Question écrite n° 04658 de M. Emmanuel Hamel (Rhône - RPR)

publiée dans le JO Sénat du 04/12/1997 - page 3362

M. Emmanuel Hamel attire l'attention de Mme le garde des sceaux, ministre de la justice, sur la demande faite par le président de l'association de psychiatrie et de psychologie légale lors du colloque intitulé " Regards européens sur la protection de l'enfance ", qui s'est déroulé en juin dernier et rapportée à la page 162, deuxième alinéa, du compte rendu de ce colloque que les psychiatres et psychologues puissent avoir accès au dossier pénal des agresseurs sexuels, " ce qui n'est pas le cas lorsque nous sommes des thérapeutes en consultation externe. Cela permettrait de mieux analyser le passage à l'acte d'un condamné et de nous baser sur autre chose que son discours... ". Il lui demande quelle est sa réaction face à cette demande et si elle envisage d'y donner suite pour mieux lutter contre la récidive des agresseurs sexuels.
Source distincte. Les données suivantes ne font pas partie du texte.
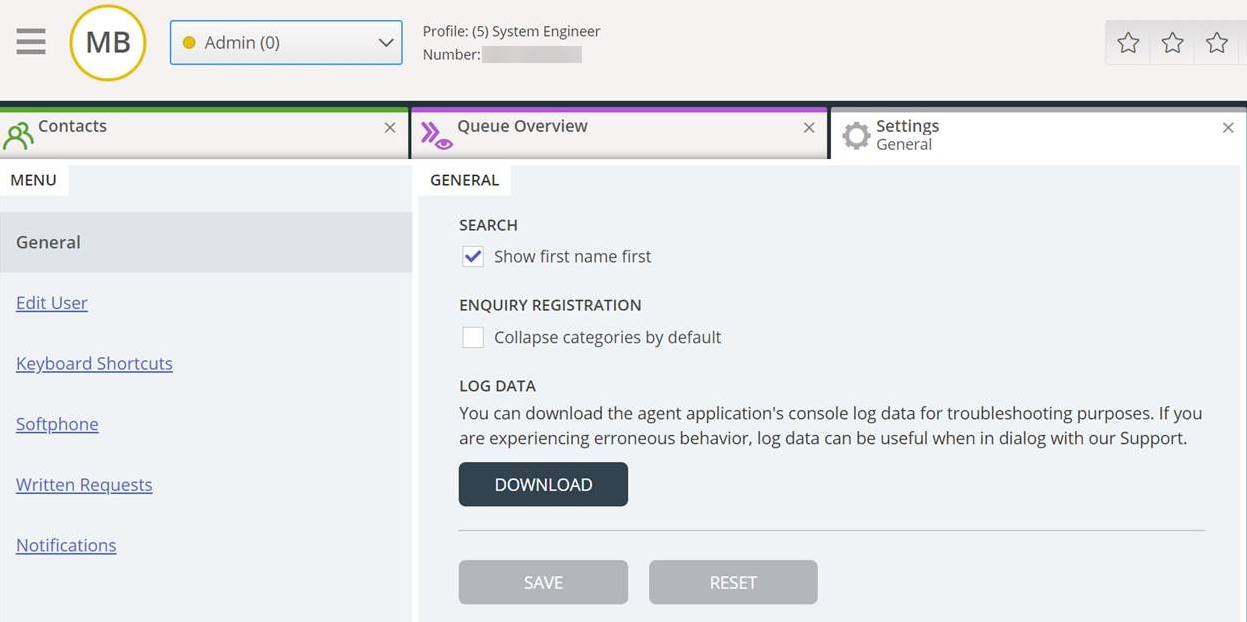This screenshot has height=622, width=1247.
Task: Click the Contacts people icon
Action: 18,135
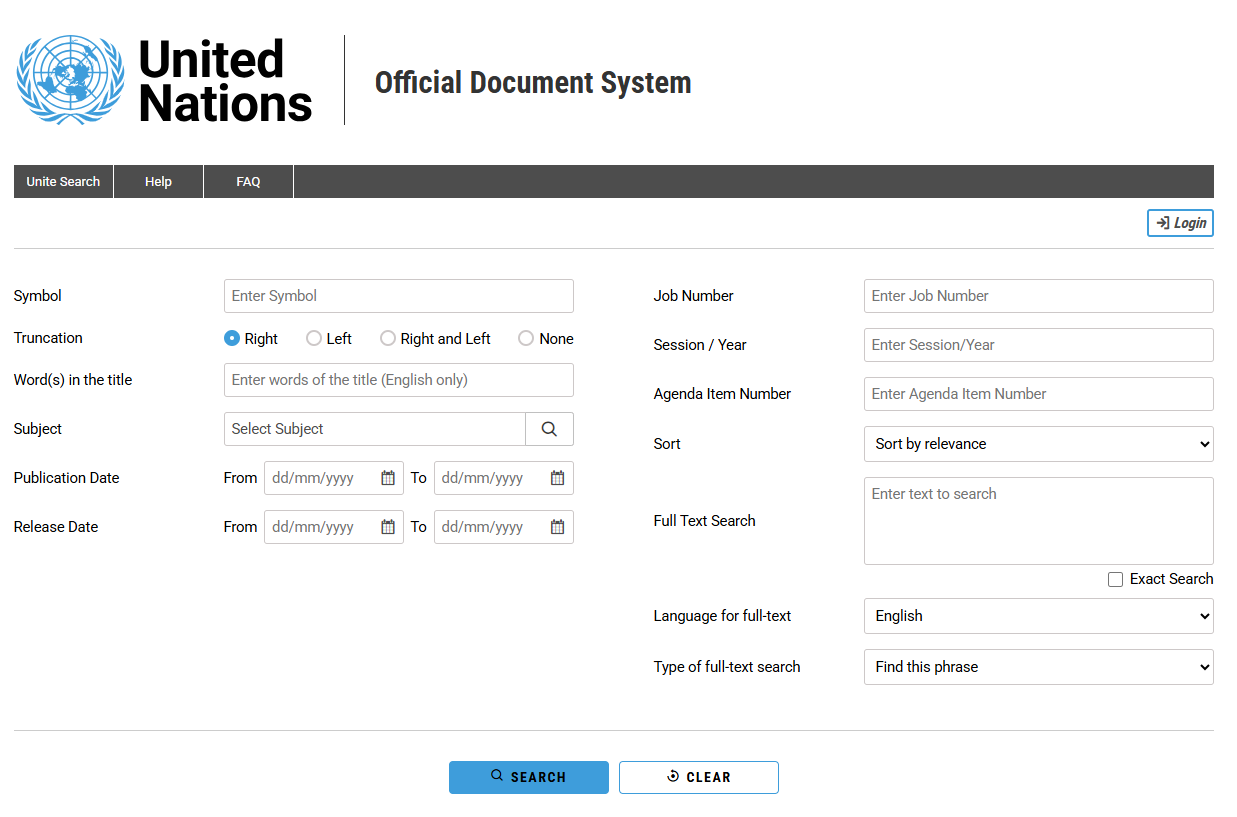Click the CLEAR button
This screenshot has height=817, width=1237.
click(x=698, y=777)
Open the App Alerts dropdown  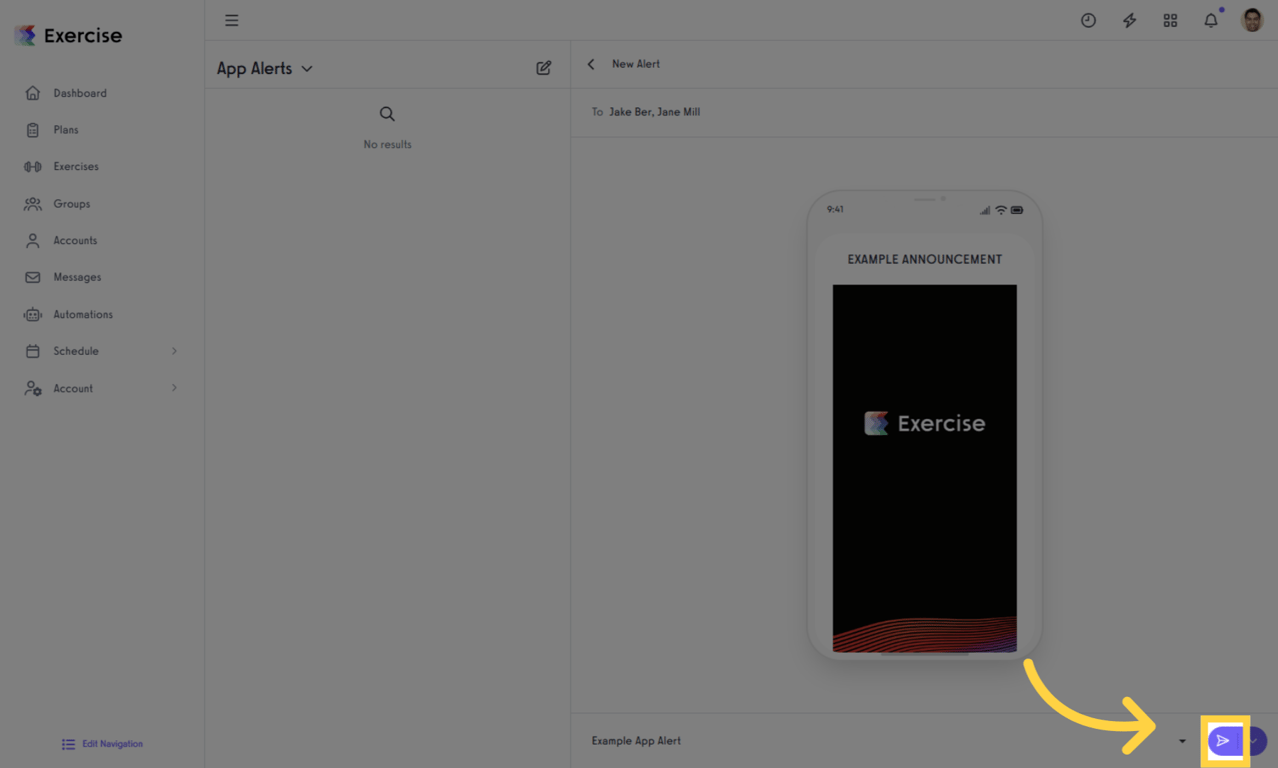coord(308,68)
Réponse du ministère : Justice

publiée dans le JO Sénat du 02/04/1998 - page 1066

Réponse. - Le garde des sceaux, ministre de la justice, a l'honneur de faire connaître à l'honorable parlementaire qu'elle partage pleinement les préoccupations des psychiatres et psychologues et est consciente de l'intérêt pour eux d'obtenir, lorsqu'ils interviennent en consultation externe pour des personnes par ailleurs condamnées pour des infractions sexuelles, les éléments du dossier pénal susceptibles de les éclairer objectivement sur les conditions ayant présidé au passage à l'acte de leur patient. C'est pourquoi il a été initialement prévu dans le projet de loi relatif à la prévention et à la répression des infractions sexuelles ainsi qu'à la protection des mineurs que le médecin traitant intervenant dans le cadre de la mesure de suivi socio-judiciaire pourra se faire communiquer par le magistrat les expertises réalisées au cours de l'instruction de l'affaire pénale, ainsi que celles réalisées tout au long de la détention subie par le condamné. Les dispositions de l'article L. 355-33 du code de la santé publique instituant cette communication ont ensuite été complétées au cours des débats parlementaires et avec l'avis favorable du Gouvernement, afin de permettre aux praticiens d'obtenir également d'autres pièces judiciaires. Quant à la connaissance des éléments de l'affaire par les thérapeutes intervenant hors de tout mandat judiciaire, elle est possible par l'intermédiaire de la remise de la copie de l'ensemble des pièces du dossier pénal par le procureur de la République directement au condamné, à charge pour celui-ci de les communiquer, s'il le désire, à son médecin traitant. Cette solution, qui présente tous les avantages de la souplesse, est aussi plus conforme à l'esprit et à la nature du colloque singulier entre le médecin et son patient, dans lequel l'autorité judiciaire ne doit pas interférer si ce n'est avec l'assentiment et la parfaite conscience de ce dernier.